Minister warns that employers believe graduates lack what firms need. Rebecca Attwood reports

九月 11, 2008

The UK is "not yet anywhere near" a position where employers believe that the university system is producing graduates with the skills they want, John Denham, the Universities Secretary, warned this week.

In an interview with Times Higher Education ahead of his speech at Universities UK's annual conference, Mr Denham said the results of his department's consultation on higher-level skills had made it clear that there was still seen to be a gap between what employers say they want from higher education and what higher education is actually offering.

In the coming months, he said, his department would work to bring employers and universities together to identify why this was a topic of such "persistent dissatisfaction, persistent rumbling".

"Our job ... is to get people in the same room to talk these issues through because I am absolutely convinced that ... the tensions and the conflicts that people feel are there will actually very often melt away."
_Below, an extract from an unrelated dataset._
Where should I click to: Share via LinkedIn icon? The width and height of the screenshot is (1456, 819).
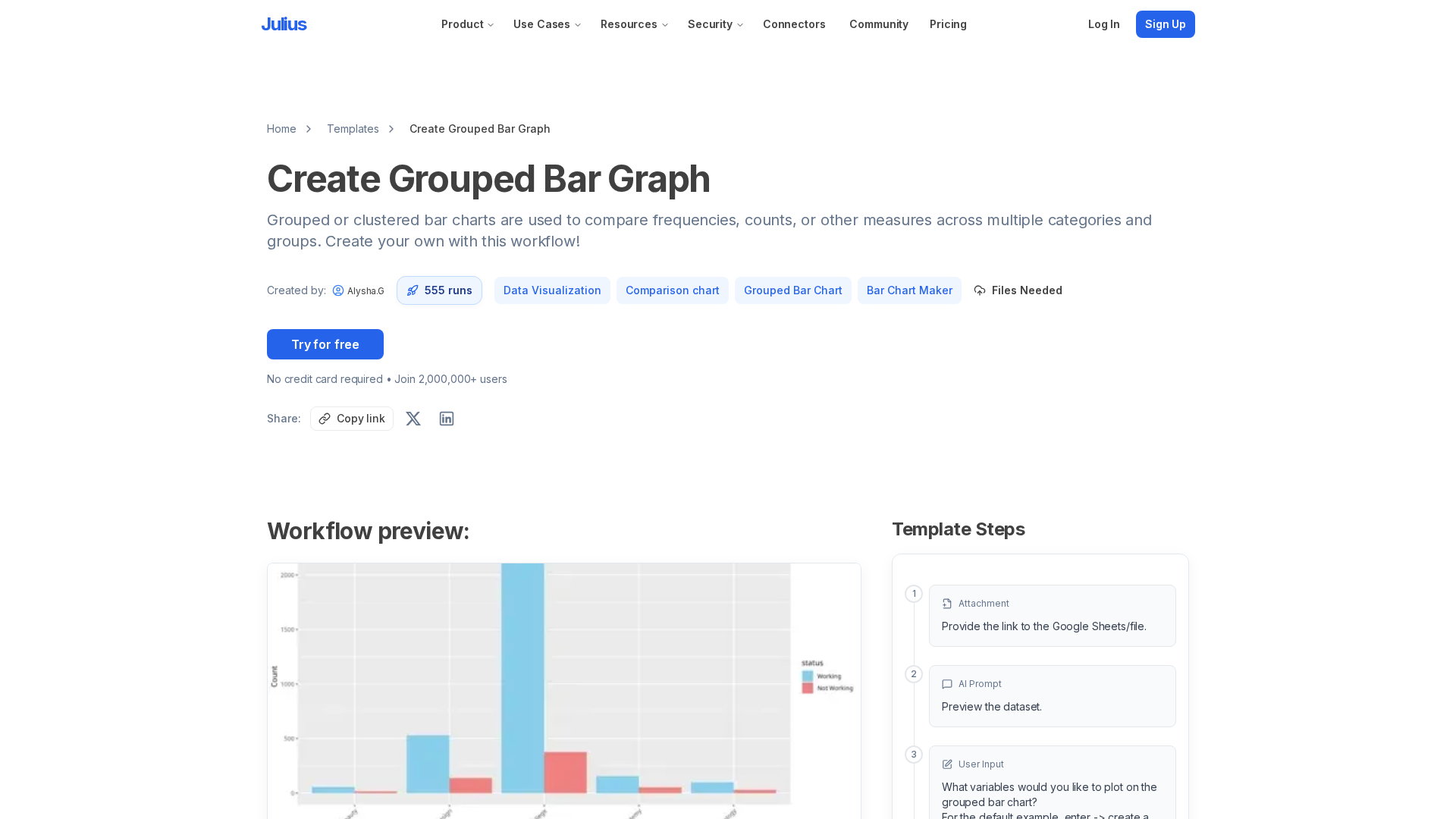click(x=447, y=419)
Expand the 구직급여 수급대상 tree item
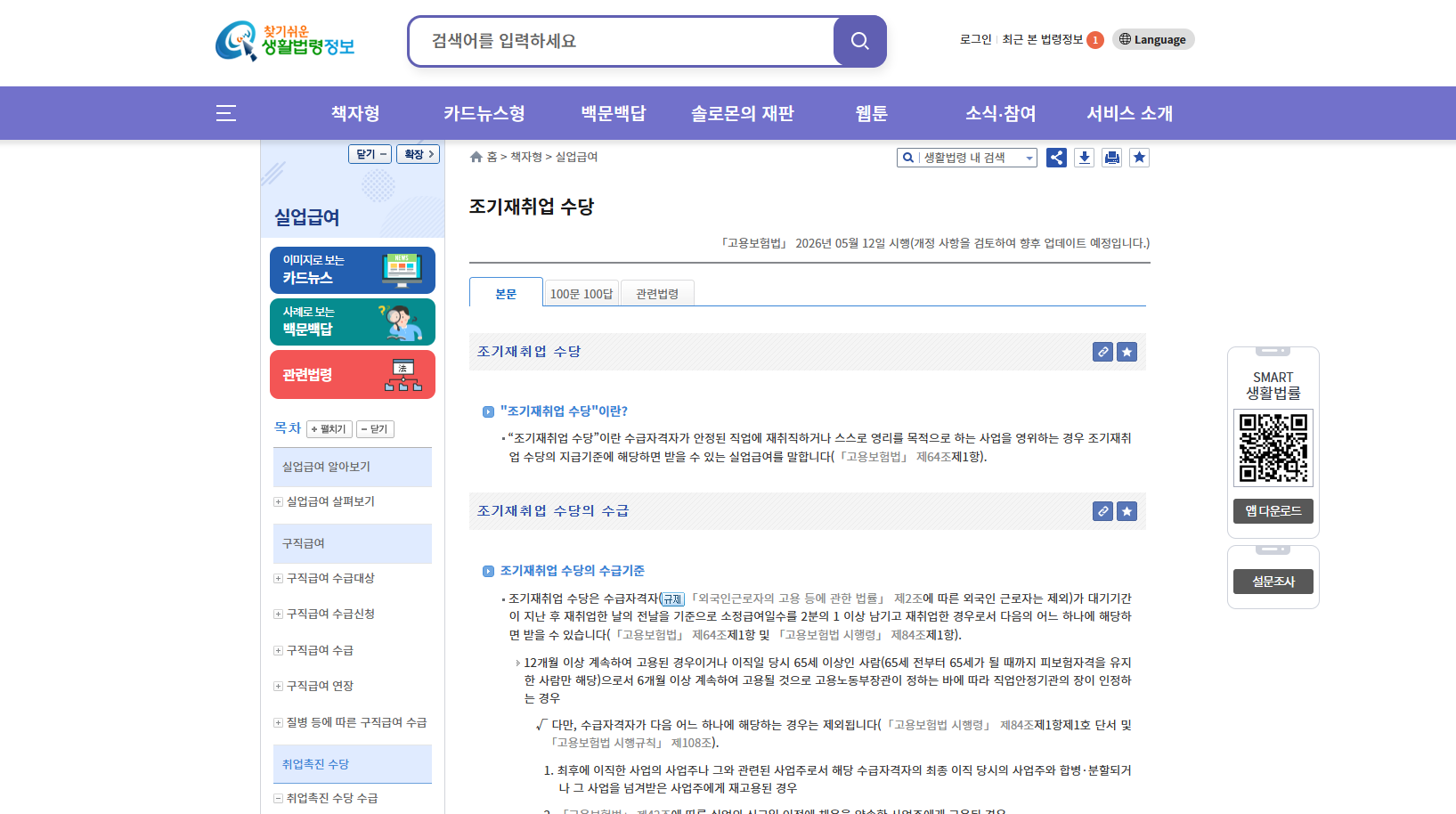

Mr Denham said it was mistake to think that the intrinsic value of higher education was not what many employers were looking for. "I think the idea that employers want something instrumentalist and higher education is delivering something of intrinsic value that is different is one of the problems," he said, adding that many employers wanted people who were able to solve problems, communicate, apply critical analysis to evidence and think for themselves.
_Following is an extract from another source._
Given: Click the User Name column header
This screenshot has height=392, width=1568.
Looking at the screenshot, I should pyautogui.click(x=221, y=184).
As part of his wider drive to consider the future of higher education in the next 15 to 20 years, he said he would be "going to the business community, students, people interested in the regional impact of universities and so on" to develop a picture of "the challenges of the future as they are seen from within the university sector with the view from outside the sector".

Speaking of his first year in the role of Universities Secretary, he said he believed the biggest shift in emphasis he had helped to bring about was the need for widening-participation efforts to begin at a younger age, and a greater recognition of the importance of links between schools and universities.

Asked whether it was university admissions policies or improving attainment in schools that was more important when it came to widening access, he said: "If you look at the statistics, it is absolutely clear that the big prizes are to be gained by enabling more of the young people who say they want to go to university ... to actually get the achievements at school level that enable that to be a possibility."

But he added that there was also "undoubtedly" a group of people who on paper looked as though they would be well equipped to go to some of the most selective and competitive universities but did not apply there or were not successful, which meant admissions policies could not be taken out of the picture entirely.

Mr Denham emphasised that universities set their own admissions policies. "What we've said on admissions policies is very clear: that they are for universities to determine; that their policies should be published (they usually are, actually, but they usually are quite inaccessible); and the universities should be able to show that their stated public policy is what they actually implement in practice, and that the people who are responsible for carrying it out are equipped to do so."